One should, for example, be able to see that things are hopeless and yet be determined to make them otherwise.”
            I promise no more linguistic curmudgeonry for at least a month.

Monday, October 3, 2011

On the Killing of Citizens


From 1999 until 2010, I was interim head of eight independent schools – that is, I came in on short notice after the sudden departure of a school head or a failed search for a new leader, and ran the school for a few months to two years, until the board could find a new leader.

Knowing that, as the transition specialist William Bridges says (there’s a name that foretold a career), change challenges people’s confidence, making them unsure of their place in the new order, I always tried to assure them that I had not arrived as a hatchet wielder.  My favorite quotation at times like these was Samuel Johnson’s observation that “I have adopted the Roman sentiment that it is more honorable to save a citizen than to kill an enemy.”

Reading the news lately, it seems that for many Americans, it is not only more honorable to kill an enemy, but to kill a citizen.  To cite just a few examples:

·      The Republican debate at the Reagan Library where the audience cheered Rick Perry for his record of 234 (now 235) executions.

·      The subsequent debate where the audience applauded a shout of “Let him die,” referring to a Ron Paul staffer without health insurance.

·      The New Hampshire legislature’s 251-111 vote to override the governor’s veto – and ignore the views of the entire state’s police community -- and allow the use of deadly force anywhere in the state (rather than only in the home, as common law had always held).

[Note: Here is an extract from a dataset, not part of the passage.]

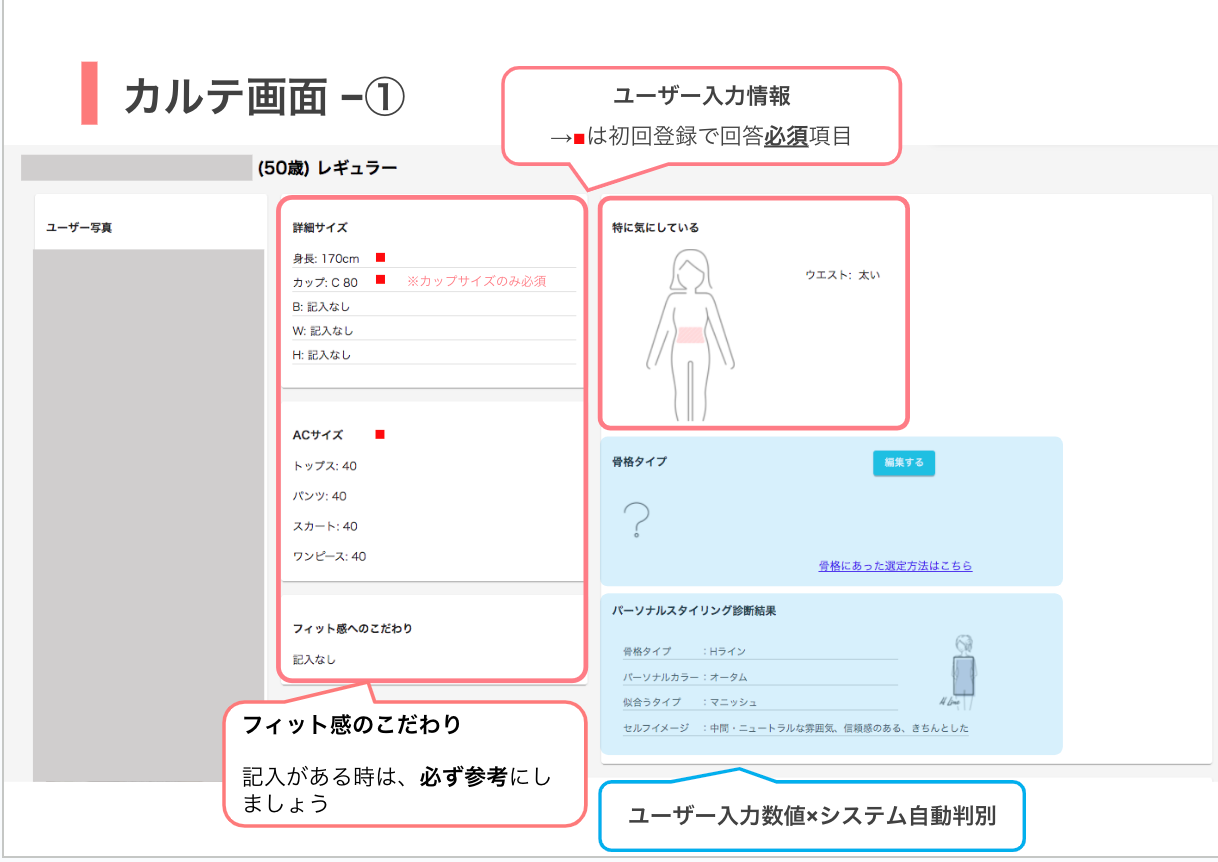Click the red marker beside ACサイズ
This screenshot has height=862, width=1218.
coord(379,435)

·      The Arizona legislature’s vote, three months to the day after the Gabby Giffords shooting, to amend the state’s gun laws to override local wishes and allow open and concealed weapons on college campuses.  (Governor Brewer shocked the law’s advocates with what its sponsor described as a “very rude veto letter.”)

Today’s New York Times brings an analogous position regarding a symbolic form of killing. Over two-thirds of the states have recently introduced laws requiring state-issued voter identifications for voting, and several have cut back on the number of days on which voting can take place.  The argument, of course, centers on whether there is enough voter fraud to make such laws necessary, and on whether the laws will unfairly penalize certain groups.

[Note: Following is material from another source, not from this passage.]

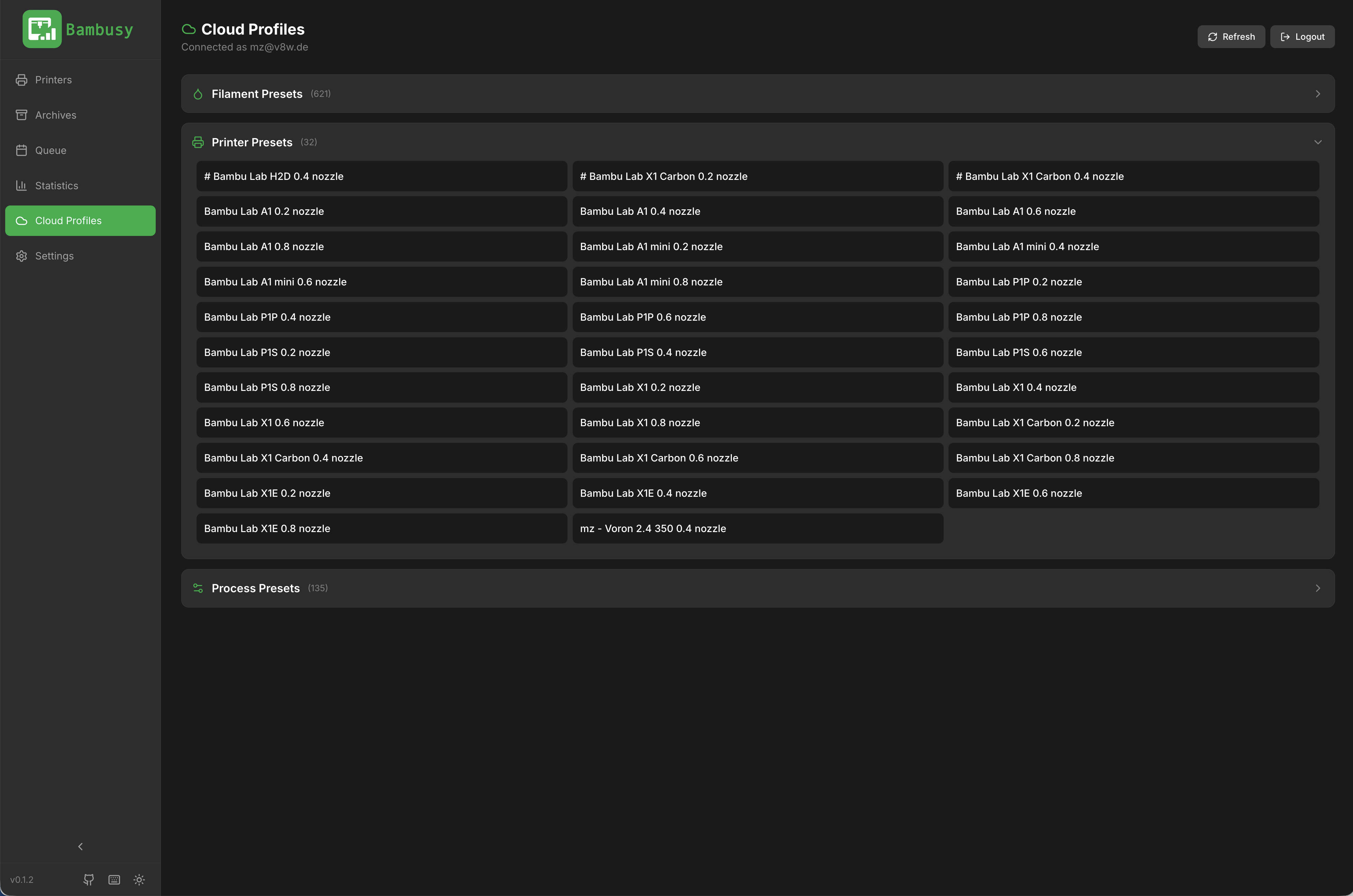Expand the Process Presets section
The height and width of the screenshot is (896, 1353).
[x=758, y=588]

But in another way, these laws echo exactly the “save a citizen, kill an enemy” concept.  A person who votes illegally does a fractional harm to the voting process. This harm  has an almost infinitesimal chance of affecting the outcome of any election with a sizable number of voters (read Charles Seife’s Proofiness Chapter 5: “Electile Dysfunction” to see how flawed the voting and vote counting process is aside from any deliberate malfeasance).  On the other hand, a person who is disenfranchised by the law is effectively “killed” as a citizen, since the right to vote is one of the  essential distinctions between citizens and non-citizens.  Weighing the two harms, it seems impossible to argue that such laws will not “kill” more citizens than its benefits might ever warrant.

P.S. In an outstanding case of what Alan Dershowitz called : “not passing the giggle test,” under the Texas law, licenses to carry concealed handguns would be an acceptable form of identification to vote, but not student ID cards.